== What is required ==
Locate every line below that contains the word "computer" and copy it.

#### Supplied records

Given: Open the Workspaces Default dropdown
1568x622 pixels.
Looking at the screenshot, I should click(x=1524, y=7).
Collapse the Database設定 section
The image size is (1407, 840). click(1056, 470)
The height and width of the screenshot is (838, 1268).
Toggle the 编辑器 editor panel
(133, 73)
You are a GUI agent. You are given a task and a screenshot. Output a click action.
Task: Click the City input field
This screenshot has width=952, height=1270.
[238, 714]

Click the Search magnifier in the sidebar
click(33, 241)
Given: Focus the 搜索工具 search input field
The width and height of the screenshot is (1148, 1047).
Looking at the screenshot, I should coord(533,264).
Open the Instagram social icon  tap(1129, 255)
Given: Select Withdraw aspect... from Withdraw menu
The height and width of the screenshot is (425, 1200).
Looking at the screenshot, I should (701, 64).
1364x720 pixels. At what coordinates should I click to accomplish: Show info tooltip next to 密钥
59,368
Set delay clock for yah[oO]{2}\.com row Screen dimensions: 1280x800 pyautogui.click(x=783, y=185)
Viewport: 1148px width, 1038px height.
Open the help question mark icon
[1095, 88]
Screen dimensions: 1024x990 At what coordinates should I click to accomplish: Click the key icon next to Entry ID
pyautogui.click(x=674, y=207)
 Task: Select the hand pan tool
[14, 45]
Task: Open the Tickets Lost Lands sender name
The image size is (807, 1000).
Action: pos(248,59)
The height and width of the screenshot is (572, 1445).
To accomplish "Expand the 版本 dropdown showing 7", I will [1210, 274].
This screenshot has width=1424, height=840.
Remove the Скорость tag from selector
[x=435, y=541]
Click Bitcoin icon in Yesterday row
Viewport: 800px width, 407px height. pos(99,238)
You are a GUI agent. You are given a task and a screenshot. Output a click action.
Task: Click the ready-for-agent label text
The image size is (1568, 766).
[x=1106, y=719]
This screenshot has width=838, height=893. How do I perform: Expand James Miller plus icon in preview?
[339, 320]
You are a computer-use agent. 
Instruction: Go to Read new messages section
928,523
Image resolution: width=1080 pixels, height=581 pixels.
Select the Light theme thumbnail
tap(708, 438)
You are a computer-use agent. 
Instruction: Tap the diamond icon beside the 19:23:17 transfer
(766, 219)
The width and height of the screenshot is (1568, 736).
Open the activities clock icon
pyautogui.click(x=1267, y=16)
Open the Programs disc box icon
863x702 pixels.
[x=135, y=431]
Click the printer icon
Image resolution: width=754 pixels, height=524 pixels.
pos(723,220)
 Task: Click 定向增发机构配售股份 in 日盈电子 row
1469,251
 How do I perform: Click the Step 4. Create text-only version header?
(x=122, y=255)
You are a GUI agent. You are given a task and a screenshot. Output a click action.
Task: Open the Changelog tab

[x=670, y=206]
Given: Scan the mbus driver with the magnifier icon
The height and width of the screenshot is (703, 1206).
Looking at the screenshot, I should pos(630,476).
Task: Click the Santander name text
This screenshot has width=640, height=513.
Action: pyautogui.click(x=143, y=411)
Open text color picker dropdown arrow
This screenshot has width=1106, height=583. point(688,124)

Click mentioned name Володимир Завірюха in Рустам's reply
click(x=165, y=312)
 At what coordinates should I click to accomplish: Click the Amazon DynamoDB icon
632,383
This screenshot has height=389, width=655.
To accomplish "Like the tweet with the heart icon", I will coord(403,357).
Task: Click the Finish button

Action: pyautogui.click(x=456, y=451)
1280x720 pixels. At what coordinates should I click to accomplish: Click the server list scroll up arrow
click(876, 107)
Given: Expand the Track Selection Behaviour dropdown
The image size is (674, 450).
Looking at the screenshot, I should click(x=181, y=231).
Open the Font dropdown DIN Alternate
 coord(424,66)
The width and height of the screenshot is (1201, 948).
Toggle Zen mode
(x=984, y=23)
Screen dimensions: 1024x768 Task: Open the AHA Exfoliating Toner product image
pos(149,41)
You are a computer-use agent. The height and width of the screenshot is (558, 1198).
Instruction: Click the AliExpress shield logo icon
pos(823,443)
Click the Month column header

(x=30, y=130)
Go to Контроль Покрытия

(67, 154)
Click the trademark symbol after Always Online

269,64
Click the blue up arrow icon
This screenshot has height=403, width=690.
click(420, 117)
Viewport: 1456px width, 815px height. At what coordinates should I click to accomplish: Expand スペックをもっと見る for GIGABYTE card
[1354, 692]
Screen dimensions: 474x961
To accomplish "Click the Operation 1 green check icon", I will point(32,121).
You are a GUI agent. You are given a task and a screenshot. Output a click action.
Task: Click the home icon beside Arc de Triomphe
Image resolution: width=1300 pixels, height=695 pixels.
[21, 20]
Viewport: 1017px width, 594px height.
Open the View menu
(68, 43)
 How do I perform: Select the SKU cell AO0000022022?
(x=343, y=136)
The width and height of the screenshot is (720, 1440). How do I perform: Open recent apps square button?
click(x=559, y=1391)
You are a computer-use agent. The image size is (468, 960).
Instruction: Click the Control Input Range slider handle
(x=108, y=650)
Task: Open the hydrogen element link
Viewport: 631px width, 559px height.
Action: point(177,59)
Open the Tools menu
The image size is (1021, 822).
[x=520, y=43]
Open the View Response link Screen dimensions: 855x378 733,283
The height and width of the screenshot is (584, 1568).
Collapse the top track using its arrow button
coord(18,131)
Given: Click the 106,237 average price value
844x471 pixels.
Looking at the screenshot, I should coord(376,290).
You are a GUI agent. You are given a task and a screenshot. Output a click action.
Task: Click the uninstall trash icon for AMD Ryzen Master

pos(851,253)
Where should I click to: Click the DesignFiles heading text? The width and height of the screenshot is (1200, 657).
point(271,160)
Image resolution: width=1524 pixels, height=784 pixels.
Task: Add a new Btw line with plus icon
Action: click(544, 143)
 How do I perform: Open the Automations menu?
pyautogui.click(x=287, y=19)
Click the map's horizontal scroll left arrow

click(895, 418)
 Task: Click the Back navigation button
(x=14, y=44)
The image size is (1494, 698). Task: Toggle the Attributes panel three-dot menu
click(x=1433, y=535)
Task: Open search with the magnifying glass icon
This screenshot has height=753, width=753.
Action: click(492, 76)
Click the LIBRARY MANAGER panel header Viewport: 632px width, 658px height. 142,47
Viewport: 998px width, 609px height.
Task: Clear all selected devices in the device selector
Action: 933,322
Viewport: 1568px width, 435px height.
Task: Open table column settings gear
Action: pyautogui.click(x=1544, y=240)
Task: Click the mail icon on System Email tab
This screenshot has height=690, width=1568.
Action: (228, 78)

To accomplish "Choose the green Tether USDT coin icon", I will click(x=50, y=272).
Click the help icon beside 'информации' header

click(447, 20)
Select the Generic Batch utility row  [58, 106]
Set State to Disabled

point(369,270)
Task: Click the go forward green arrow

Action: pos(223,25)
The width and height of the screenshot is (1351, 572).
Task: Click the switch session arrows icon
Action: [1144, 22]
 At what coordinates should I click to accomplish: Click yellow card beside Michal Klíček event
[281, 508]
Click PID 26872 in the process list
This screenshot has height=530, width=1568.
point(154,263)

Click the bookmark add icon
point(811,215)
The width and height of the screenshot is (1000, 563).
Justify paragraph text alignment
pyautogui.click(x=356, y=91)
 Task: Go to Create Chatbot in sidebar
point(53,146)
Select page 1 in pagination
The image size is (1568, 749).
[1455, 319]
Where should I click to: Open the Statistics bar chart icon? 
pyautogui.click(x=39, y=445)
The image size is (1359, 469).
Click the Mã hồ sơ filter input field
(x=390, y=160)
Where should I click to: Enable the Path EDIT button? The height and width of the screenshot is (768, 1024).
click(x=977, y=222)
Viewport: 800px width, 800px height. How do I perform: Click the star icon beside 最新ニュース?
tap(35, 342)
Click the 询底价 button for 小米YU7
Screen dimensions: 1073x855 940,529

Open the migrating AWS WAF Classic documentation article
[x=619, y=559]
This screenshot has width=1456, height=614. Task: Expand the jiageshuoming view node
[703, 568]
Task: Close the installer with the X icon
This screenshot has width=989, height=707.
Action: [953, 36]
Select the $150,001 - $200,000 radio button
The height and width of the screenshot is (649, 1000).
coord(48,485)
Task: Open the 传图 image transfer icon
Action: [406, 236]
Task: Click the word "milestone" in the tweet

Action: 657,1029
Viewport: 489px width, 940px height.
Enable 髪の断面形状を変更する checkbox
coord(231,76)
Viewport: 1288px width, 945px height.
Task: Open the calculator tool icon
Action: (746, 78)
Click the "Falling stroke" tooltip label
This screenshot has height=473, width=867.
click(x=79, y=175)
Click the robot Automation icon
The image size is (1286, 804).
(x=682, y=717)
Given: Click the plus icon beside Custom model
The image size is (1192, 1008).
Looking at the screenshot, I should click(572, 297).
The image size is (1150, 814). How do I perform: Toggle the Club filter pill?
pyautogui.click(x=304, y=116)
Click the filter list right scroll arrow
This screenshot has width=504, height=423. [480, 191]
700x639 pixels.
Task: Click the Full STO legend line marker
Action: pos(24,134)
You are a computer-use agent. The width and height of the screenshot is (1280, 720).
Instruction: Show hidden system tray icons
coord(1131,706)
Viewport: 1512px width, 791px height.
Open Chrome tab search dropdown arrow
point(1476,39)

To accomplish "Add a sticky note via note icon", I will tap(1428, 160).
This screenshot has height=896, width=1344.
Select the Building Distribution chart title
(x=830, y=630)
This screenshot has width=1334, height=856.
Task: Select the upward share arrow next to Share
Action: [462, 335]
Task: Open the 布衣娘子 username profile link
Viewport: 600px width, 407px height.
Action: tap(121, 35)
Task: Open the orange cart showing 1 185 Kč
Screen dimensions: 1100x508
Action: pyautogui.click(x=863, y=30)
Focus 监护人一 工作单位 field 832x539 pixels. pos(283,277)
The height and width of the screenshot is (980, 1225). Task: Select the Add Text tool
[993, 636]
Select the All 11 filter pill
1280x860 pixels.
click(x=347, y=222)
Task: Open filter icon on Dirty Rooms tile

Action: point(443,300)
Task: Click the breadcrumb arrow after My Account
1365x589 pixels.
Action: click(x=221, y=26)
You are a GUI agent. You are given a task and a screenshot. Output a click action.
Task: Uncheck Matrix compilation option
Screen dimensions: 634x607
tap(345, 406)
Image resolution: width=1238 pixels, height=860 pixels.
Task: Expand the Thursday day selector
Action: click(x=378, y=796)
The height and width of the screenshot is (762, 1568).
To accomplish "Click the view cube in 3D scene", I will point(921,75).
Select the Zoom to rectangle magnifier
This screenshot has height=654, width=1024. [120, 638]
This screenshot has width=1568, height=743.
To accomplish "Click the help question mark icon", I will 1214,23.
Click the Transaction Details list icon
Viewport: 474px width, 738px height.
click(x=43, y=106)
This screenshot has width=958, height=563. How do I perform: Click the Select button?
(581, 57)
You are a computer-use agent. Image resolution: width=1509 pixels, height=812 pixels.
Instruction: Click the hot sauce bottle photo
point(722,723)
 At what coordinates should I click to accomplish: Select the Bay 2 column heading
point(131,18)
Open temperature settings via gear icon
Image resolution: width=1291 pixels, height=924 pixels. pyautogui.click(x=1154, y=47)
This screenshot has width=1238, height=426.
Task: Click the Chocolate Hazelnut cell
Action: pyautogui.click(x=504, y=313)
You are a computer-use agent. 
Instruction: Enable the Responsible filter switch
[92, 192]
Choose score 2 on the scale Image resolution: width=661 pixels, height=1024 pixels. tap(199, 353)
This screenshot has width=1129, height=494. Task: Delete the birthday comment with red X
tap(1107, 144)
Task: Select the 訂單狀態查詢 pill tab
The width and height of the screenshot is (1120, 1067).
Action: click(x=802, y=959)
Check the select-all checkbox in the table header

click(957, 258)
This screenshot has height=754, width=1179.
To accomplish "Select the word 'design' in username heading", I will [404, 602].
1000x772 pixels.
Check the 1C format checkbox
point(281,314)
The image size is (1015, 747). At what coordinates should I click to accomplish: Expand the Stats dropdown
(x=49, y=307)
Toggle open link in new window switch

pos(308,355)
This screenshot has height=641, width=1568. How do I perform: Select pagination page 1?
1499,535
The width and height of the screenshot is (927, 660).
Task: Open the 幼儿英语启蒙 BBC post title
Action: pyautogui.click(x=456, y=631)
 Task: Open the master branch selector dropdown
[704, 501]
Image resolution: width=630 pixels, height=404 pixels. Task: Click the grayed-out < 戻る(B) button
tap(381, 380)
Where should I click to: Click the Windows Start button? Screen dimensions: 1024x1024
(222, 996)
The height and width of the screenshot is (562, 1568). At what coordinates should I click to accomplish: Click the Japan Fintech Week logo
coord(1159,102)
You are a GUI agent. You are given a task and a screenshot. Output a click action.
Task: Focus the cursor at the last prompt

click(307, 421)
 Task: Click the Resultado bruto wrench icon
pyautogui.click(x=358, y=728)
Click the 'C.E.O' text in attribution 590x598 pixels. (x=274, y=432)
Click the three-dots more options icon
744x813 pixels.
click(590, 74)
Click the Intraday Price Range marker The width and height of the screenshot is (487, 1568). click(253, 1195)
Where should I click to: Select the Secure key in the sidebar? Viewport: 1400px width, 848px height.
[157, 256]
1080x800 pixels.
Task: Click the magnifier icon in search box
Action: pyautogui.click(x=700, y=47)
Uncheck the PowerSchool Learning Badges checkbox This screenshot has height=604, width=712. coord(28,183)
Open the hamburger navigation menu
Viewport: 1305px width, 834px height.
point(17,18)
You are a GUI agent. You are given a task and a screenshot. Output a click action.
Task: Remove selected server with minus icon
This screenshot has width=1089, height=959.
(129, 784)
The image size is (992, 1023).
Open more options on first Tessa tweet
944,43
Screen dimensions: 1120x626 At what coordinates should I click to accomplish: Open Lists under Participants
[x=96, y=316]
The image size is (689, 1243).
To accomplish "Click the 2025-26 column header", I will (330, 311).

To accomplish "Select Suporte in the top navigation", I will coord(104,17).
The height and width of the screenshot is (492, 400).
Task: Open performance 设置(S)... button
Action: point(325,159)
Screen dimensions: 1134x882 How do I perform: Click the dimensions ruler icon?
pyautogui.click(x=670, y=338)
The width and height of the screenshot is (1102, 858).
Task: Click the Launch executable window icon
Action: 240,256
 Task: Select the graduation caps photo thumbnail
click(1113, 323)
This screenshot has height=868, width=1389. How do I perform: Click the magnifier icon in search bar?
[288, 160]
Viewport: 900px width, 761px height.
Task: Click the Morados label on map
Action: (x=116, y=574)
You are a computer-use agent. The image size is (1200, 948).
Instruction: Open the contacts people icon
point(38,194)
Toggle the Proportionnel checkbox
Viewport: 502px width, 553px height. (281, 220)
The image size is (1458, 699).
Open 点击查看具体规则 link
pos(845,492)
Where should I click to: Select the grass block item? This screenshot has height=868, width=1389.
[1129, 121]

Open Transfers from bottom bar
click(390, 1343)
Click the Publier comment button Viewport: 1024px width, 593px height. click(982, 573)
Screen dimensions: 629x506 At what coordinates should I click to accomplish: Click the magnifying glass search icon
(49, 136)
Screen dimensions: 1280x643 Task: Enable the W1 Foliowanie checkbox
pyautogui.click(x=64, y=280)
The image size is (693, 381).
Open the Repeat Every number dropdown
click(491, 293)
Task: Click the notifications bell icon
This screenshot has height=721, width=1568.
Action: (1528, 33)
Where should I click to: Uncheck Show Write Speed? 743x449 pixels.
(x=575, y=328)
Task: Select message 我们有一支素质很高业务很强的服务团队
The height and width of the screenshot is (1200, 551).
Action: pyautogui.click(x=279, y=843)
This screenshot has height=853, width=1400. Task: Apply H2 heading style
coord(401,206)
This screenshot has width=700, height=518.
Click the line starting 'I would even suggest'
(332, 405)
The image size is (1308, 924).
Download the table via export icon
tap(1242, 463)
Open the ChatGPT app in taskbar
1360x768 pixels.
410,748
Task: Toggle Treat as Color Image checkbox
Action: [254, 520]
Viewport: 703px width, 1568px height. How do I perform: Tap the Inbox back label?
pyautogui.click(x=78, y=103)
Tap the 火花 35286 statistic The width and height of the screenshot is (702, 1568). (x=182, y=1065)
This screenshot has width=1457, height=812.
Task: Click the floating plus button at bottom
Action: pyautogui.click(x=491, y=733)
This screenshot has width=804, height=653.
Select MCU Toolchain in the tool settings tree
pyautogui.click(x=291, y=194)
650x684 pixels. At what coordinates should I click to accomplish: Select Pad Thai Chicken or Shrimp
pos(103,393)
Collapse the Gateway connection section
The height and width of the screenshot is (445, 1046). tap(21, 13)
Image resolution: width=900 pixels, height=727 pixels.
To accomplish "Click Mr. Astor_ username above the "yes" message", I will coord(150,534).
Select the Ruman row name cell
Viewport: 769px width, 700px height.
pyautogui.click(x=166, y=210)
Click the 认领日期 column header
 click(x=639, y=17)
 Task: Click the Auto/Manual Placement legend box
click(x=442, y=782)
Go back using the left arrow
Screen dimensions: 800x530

########

== Answer to the problem ==
You are a computer-use agent. 
You are a computer-use agent. 
You are a computer-use agent. The height and width of the screenshot is (558, 1198).
You are a computer-use agent. The image size is (468, 960).
You are a computer-use agent. The width and height of the screenshot is (1280, 720).
You are a computer-use agent. Image resolution: width=1509 pixels, height=812 pixels.
You are a computer-use agent. 
You are a computer-use agent. The image size is (1200, 948).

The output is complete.